Lyric discussion by rikdad101@yahoo.com 

Roger Waters says that The Wall is about "remembering one's childhood and then getting ready to set off into the rest of one's life." As a child he witnessed bombings of London, and the movie clearly patterns the bombers on the German eagle design, nothing Soviet. The city being bombed is London, and the bombs come from masses of airplanes, not ICBMs. This all makes it very clear: It is about the German bombing of London in WW2, not a hypothetical nuclear bombing one might have feared later. Not bombs in combat that could have killed his father. German bombs, in large numbers, from airplanes, on London.

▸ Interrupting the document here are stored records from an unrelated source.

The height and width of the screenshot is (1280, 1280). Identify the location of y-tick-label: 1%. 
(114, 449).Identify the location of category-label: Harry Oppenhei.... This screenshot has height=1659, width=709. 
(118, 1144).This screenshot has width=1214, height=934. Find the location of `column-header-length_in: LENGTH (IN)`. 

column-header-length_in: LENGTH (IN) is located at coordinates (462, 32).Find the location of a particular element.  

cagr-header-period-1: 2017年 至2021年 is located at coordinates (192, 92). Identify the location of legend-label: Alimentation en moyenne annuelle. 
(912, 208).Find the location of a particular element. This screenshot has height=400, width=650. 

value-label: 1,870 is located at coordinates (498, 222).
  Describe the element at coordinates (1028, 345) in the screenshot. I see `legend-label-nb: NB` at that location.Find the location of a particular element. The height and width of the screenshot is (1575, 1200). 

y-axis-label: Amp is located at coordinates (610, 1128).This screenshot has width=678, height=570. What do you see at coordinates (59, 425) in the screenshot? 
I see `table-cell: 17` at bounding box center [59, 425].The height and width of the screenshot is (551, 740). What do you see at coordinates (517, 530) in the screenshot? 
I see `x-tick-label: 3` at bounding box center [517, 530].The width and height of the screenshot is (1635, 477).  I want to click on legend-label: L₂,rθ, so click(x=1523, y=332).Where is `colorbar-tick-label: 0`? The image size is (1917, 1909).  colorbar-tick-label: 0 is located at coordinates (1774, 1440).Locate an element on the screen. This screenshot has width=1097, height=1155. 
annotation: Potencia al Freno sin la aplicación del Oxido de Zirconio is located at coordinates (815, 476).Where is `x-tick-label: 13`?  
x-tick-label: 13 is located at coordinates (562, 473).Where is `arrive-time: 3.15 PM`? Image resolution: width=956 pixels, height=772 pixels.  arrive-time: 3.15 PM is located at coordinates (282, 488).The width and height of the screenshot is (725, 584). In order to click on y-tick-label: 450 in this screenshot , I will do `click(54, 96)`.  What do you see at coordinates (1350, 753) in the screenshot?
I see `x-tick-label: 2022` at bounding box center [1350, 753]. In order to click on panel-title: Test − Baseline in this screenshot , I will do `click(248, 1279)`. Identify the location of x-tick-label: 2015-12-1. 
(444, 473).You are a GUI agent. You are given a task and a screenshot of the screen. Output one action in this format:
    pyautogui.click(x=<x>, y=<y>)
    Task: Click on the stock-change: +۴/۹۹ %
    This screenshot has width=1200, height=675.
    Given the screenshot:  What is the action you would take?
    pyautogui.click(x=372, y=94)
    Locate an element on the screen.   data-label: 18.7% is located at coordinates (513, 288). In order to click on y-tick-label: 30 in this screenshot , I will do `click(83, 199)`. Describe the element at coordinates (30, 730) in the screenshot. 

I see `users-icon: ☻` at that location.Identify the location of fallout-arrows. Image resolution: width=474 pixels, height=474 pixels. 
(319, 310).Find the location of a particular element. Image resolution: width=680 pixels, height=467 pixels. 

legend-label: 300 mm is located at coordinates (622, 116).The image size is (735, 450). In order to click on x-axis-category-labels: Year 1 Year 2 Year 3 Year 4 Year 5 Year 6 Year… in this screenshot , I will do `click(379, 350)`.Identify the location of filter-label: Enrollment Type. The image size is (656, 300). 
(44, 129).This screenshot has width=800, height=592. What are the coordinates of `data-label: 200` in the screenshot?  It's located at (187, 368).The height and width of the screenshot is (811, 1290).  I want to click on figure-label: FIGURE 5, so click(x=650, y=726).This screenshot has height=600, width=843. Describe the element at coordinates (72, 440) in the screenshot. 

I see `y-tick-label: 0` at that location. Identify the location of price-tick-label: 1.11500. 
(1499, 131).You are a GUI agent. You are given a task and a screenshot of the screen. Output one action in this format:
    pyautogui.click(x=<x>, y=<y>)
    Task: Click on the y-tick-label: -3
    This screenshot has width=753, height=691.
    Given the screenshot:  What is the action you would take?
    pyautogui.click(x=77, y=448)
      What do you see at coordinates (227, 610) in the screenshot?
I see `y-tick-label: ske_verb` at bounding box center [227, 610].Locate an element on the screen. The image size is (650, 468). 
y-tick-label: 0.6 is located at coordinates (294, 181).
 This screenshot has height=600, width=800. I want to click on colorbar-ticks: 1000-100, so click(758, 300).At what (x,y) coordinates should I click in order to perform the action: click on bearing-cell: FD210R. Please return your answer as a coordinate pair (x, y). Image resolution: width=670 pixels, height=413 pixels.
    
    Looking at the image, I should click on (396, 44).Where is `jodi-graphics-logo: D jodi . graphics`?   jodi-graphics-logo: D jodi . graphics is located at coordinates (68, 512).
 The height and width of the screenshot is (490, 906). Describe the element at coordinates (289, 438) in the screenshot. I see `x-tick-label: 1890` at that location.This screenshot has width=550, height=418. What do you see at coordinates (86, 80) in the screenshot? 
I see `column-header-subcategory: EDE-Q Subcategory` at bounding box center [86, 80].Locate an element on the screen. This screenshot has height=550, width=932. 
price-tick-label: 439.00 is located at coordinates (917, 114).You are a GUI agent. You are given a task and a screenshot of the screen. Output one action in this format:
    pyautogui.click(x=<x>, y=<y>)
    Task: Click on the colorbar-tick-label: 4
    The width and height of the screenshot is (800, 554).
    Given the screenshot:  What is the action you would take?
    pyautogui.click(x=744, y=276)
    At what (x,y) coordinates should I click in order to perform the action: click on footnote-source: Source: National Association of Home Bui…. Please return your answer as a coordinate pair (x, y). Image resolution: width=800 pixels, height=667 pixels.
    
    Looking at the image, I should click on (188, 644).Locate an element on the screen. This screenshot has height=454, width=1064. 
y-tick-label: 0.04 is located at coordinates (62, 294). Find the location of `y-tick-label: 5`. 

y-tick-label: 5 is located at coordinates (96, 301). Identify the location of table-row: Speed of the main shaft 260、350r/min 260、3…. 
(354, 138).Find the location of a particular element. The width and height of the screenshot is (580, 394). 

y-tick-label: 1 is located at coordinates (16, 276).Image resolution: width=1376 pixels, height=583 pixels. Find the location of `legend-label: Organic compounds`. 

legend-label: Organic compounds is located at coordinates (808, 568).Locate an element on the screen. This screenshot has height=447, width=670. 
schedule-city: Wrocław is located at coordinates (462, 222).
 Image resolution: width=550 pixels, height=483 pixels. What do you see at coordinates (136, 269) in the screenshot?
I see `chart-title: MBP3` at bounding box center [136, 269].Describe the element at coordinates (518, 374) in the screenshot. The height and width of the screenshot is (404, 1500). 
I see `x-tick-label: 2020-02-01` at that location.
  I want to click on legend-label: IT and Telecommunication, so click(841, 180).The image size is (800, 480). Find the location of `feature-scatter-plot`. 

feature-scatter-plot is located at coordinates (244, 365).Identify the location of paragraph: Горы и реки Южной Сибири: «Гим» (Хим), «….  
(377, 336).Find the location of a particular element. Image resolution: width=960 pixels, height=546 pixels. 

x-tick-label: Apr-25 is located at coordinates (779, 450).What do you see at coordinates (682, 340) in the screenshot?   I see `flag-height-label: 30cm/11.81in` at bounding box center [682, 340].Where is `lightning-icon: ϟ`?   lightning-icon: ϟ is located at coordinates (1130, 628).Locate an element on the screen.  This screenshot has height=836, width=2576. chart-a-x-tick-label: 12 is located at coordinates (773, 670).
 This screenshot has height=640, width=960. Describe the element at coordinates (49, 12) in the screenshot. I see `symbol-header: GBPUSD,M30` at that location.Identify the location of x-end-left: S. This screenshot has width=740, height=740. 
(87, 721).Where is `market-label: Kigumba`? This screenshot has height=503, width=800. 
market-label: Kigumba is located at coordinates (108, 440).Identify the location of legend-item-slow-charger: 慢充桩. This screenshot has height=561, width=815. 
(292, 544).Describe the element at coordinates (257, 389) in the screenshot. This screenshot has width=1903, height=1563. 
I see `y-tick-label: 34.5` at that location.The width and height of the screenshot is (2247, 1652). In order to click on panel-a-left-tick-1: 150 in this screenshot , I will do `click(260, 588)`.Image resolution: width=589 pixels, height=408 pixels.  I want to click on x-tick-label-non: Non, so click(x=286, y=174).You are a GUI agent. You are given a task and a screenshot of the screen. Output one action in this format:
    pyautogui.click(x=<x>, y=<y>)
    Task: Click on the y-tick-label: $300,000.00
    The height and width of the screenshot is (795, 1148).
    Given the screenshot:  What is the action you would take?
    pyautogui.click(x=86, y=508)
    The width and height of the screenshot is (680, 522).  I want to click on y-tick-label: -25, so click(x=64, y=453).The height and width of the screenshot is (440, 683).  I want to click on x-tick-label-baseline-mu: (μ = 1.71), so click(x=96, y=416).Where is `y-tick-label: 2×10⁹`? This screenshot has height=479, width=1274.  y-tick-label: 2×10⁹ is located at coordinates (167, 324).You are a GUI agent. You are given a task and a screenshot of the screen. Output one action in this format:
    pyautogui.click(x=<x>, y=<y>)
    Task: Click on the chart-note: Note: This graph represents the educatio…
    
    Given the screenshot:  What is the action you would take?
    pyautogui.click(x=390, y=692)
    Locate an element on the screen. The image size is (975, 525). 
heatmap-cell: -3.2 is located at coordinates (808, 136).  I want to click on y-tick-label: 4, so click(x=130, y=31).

But there is relevance of those later fears. The childhood experience made him vulnerable to fearing more bombings: The song "Mother" asks "Mother, will they drop the bomb?" "The bomb" refers to the atomic bomb, and this is a fear that lingers on after his childhood experience has ended.

The 1979 album and movie, of course, had relevance to the audience in the form of the fear of nuclear war, which began to appear as a theme in more and more popular music in the early Eighties, and The Wall was ahead of the curve on this. But Waters was primed for that fear because of his childhood experience, which is what the movie illustrates.

Certainly a later audience might liken this to their own, different, experience of 9/11, but it really highlights how much smaller 9/11 was… German bombs killed about 40,000 UK civilians out of a population of 48 million. This is almost a hundred times as big as 9/11 in terms of percentage of the population killed, and the Blitz had that many again injured.

"Brave New World" of course alludes to the novel of that same name, not "1984," but the comparison isn't that deep: The phrase is ironic in both cases, but in "Goodbye, Blue Sky" it is ironic because war and devastation greeted hopes of peace and prosperity; in "Brave New World," a peaceful society is horrible in far quieter ways.

There was no way to hear this in the Eighties and not think of nuclear war, which is a wonderful thing that art can do, to enrich your experience of another situation, but it is clearly autobiographical, and refers first and foremost to the bombing of London that Waters experienced first-hand.